In the end, Manning was tossed into the trough of justice and found duly guilty of all but the most specious and overblown charge of “aiding the enemy,” and was left to face a possible 90 years in jail which, for a 26-year-old man, would be a life sentence.
At that point, Manning had two choices. He could stand his ground, insist as he had through the course of the trial and earlier in his on-line chats, that his actions had been motived by the noble goal of exposing the crimes of the military and the government, and take the consequences, or he could lie, claim that he had been deluded, mentally ill, and the victim of parental abuse, and plead for the mercy of the court. Understandably, given the way the authorities had stomped on him for the past several years, Manning chose the second alternative and made a fawning and pathetic apology for all his actions, and begged for mercy. Rather than sink to the bottom of the trough of justice, he allowed his body to float, in hopes that he would not be burned at the stake.
It remains to be seen whether the judge or a higher authority will respond to his abject submission to the government’s will by giving him a lighter sentence, or whether he will nonetheless be symbolically burned at the stake by being locked away in Leavenworth for the rest of his life. Either alternative is possible.
But whatever happens, the government has won by crushing this honest and noble whistleblower, who merely did what was actually required of a military person: to report and to make every effort to expose and stop war crimes, and to defend the US Constitution.
Now, with Pvt. Manning disposed of, the focus of the Obama administration’s Salem on the Potomac repression will shift fully to National Security Agency whistleblower Edward Snowden. Currently in Russia, which has granted him asylum, Snowden must live in constant fear of being snatched, or perhaps “disappeared” (as some US intelligence official have indelicately put it) by US agents. At the same time, he is accused by no less an authority than President Obama of somehow being less than honorable because he won’t come back to the US and defend himself in court.
The implication is that if Snowden really thinks what he did in exposing the NSA’s wholesale surveillance operation that monitors all the electronic communications of the entire American population, and much of the rest of the world as well, was a good thing, he should be willing to put that perspective to the test in a court of law and accept the consequences, just as Martin Luther King Jr. was willing to go to jail in Birmingham fighting for civil rights for black people.

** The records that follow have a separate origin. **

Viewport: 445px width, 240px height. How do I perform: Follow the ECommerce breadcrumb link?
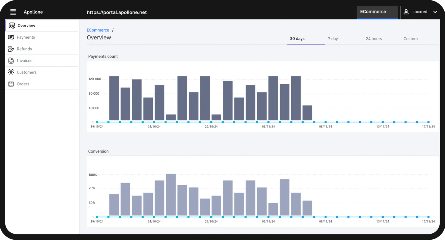point(98,30)
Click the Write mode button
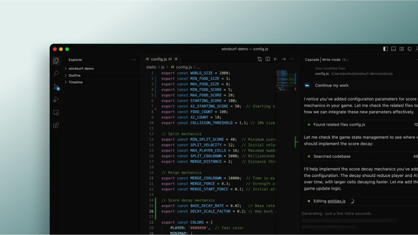Image resolution: width=418 pixels, height=235 pixels. point(331,60)
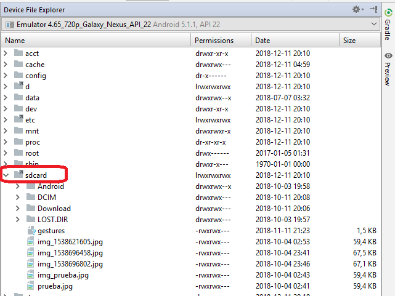Select the LOST.DIR folder entry
The width and height of the screenshot is (395, 296).
(x=54, y=220)
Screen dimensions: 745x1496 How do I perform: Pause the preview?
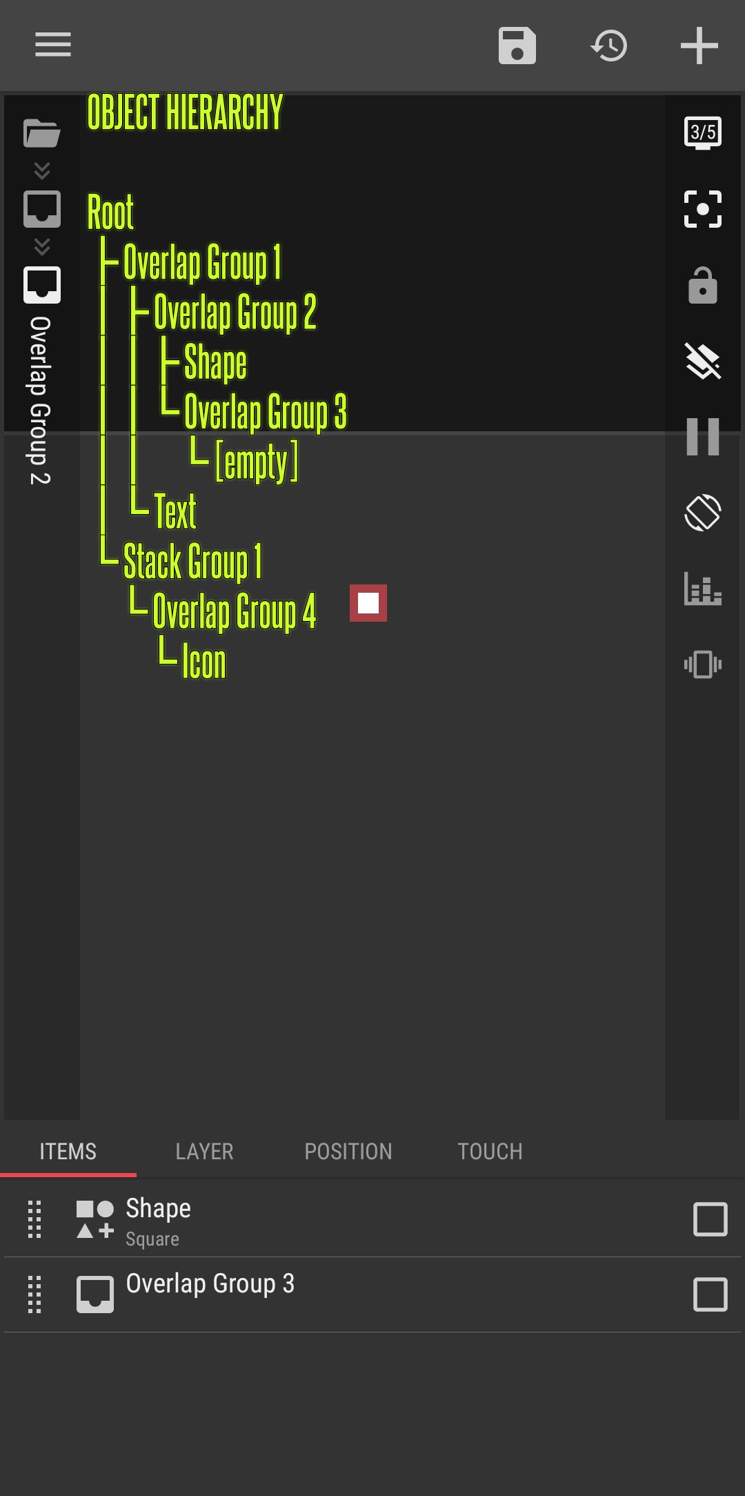coord(703,437)
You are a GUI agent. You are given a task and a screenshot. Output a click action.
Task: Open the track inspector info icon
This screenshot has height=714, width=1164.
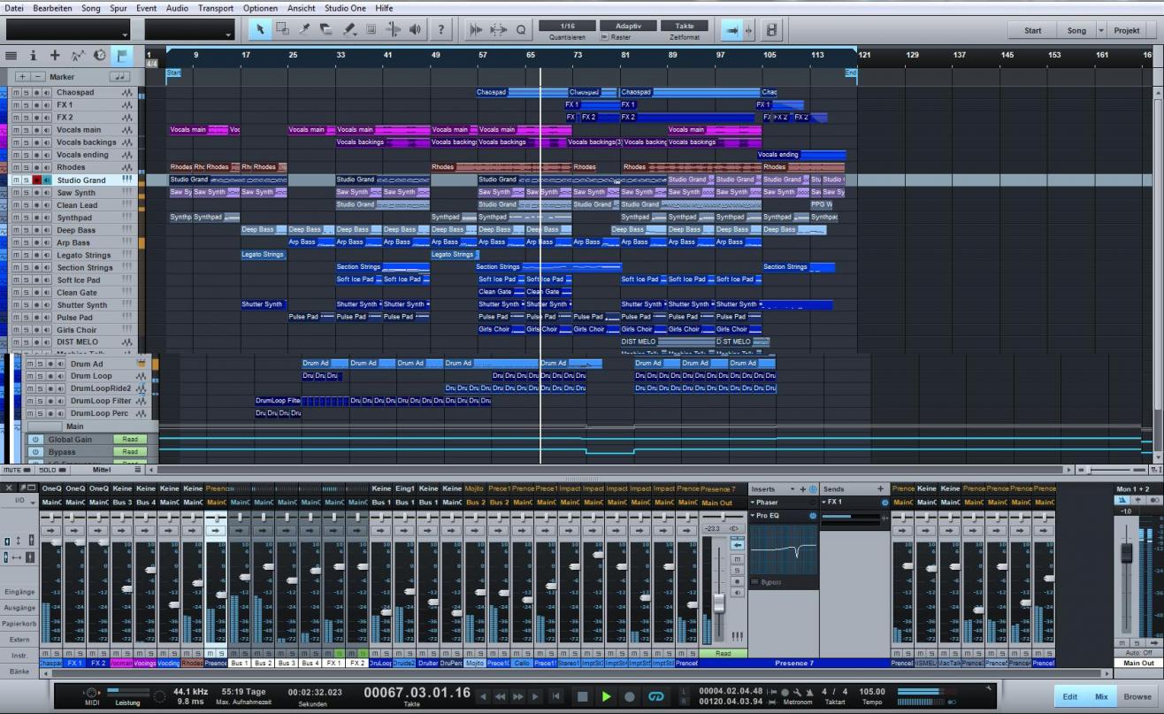click(34, 56)
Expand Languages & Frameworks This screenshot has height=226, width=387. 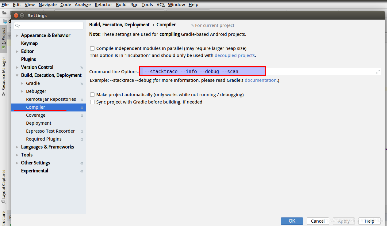[x=17, y=147]
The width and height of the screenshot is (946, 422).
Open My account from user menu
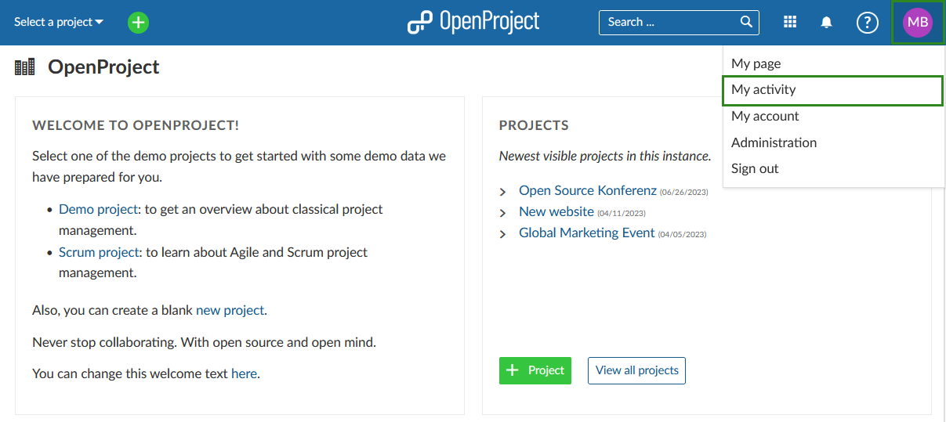pyautogui.click(x=765, y=116)
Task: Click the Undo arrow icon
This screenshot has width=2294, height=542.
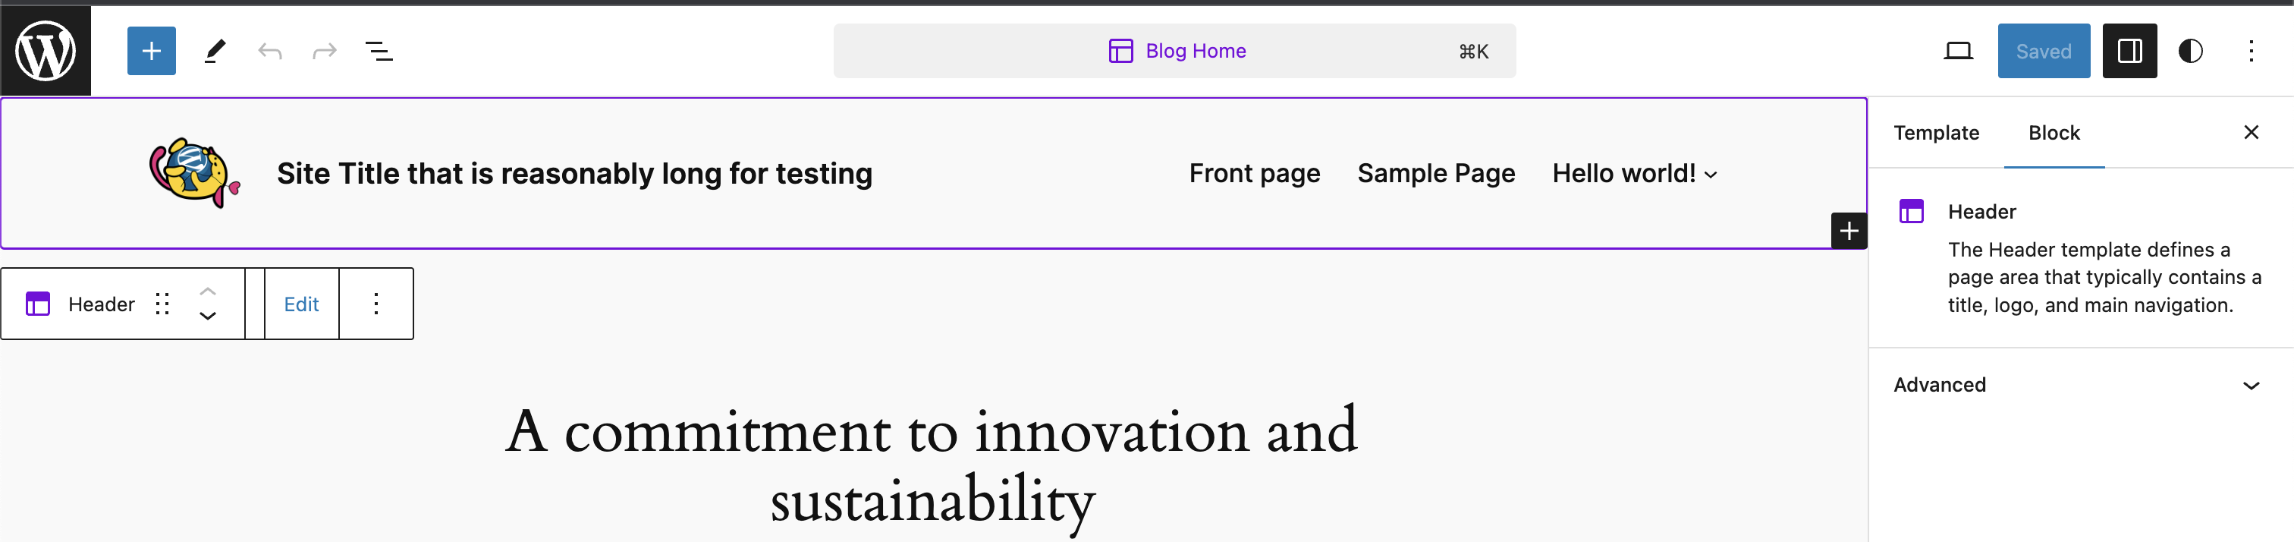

The problem is that at least back in the 1960s and 1970s, civil rights and anti-war activists knew that at the higher levels of the federal courts had people like William O. Douglas and Thurgood Marshall, and other lesser lights who were willing to stand for real justice. Besides, the prison time faced by civil rights protesters were tallied in days, weeks or at most months. Today’s freedom fighters, like Manning and Snowden, face years, life in prison, or worse, for their actions.
The “choice” being offered to Snowden by President Obama, his “Justice” Department and the charlatans in Congress who are denouncing him for treason, is between hiding out in Russia, or coming home and being railroaded into prison, preferably after first being crushed like Manning to the point that he first admits his “guilt” and then pleads for mercy.
Snowden’s father, retired Coast Guard officer Lon Snowden, who is traveling to Russia to visit his son, is right to advise him not to even think of returning to face trial. “The well has been poisoned,” he has said of American “justice.”
For those who challenge the American police state in these increasingly dark days, facing “justice” means going before some unfunny version of Steve Martin’s Theodoric of York.
Snowden should stay put in Moscow, and avoid the American “trough of justice.”